If a corporation qualifies as a personal holding company under IRC §541, then additional taxes will be assessed on the income of the corporation. Not only is all income tax to the highest individual income tax rate, but is also subject to the corporate tax on undistributed income of personal holding companies, equal to 20% of undistributed income for the tax year, as of the Taxpayer Relief Act of 2012.

The tax code list 2 tests to determine if a corporation is a personal holding company: an income test and a stock ownership test. The income test is satisfied if at least 60% of the corporation’s ordinary adjusted gross income is personal holding company income, including dividends, interest, rents, certain royalties, or income earned for certain types of personal services. The stock ownership test requires that more than 50% of the value of the outstanding stock is owned directly or indirectly by 5 or fewer individuals at any time within the last 6 months of the taxable year.

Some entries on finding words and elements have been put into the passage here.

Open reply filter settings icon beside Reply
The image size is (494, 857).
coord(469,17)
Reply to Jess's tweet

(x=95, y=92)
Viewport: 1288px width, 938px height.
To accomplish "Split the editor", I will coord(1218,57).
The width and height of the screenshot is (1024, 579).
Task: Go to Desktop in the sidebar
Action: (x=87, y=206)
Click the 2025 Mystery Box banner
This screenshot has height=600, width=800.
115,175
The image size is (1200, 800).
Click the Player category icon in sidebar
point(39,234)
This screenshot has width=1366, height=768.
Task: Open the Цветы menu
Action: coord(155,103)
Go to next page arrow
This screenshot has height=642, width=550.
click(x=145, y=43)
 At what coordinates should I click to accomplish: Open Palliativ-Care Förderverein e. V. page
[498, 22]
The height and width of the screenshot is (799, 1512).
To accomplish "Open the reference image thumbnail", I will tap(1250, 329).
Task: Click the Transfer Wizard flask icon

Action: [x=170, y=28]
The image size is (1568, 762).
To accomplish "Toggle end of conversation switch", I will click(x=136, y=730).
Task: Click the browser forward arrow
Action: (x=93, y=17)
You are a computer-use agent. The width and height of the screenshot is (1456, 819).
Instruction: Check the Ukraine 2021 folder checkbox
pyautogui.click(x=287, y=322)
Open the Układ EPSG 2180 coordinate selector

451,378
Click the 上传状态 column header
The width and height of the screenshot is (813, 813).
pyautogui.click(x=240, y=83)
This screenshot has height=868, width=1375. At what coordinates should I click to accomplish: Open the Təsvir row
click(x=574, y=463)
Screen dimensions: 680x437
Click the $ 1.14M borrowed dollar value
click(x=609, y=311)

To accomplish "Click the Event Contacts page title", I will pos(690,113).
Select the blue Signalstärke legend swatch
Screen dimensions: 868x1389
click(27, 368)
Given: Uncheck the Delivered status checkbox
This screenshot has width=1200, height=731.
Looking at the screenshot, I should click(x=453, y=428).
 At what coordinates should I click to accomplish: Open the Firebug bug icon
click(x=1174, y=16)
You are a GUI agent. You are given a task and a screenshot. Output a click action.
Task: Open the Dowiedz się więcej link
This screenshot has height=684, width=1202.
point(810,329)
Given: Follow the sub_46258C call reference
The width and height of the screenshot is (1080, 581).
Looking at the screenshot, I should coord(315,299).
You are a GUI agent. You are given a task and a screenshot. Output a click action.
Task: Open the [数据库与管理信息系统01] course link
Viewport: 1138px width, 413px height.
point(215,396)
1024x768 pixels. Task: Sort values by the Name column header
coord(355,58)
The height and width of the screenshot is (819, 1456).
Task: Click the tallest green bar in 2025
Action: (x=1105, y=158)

A lack of business purpose for the corporation indicates a personal holding company. Additionally, when assets are sold by the corporation, or upon liquidation thereof, then the gain will be taxed at the corporate level and at the shareholder level.

Even if the company does satisfy the 2 tests defining a personal holding company under the tax code, it may be classified as such by the IRS if there is no business purpose for the corporation and the formalities of operating the business are not followed.

If the personal holding company can avoid being characterized as such under the tax code, then significant wealth can be transferred without it being subject to gift or estate taxes, or at a reduced tax liability, especially if the nonvoting shares can be distributed over time, to allow the use of the gift tax annual exclusion. Moreover, courts have allowed discounts of 10 to 55% of the shares, since the marketability of the shares are presumably impaired because it is a closely held corporation. For instance, if the personal holding company held 10,000 shares of Facebook, then the value of the stock will not be worth the 10,000 shares, because the shares cannot be readily sold. Most discounts allowed by the courts range from 20 to 40%. However, some courts have not allowed a discount, especially when the personal holding company held either only cash or marketable securities, without significant liabilities.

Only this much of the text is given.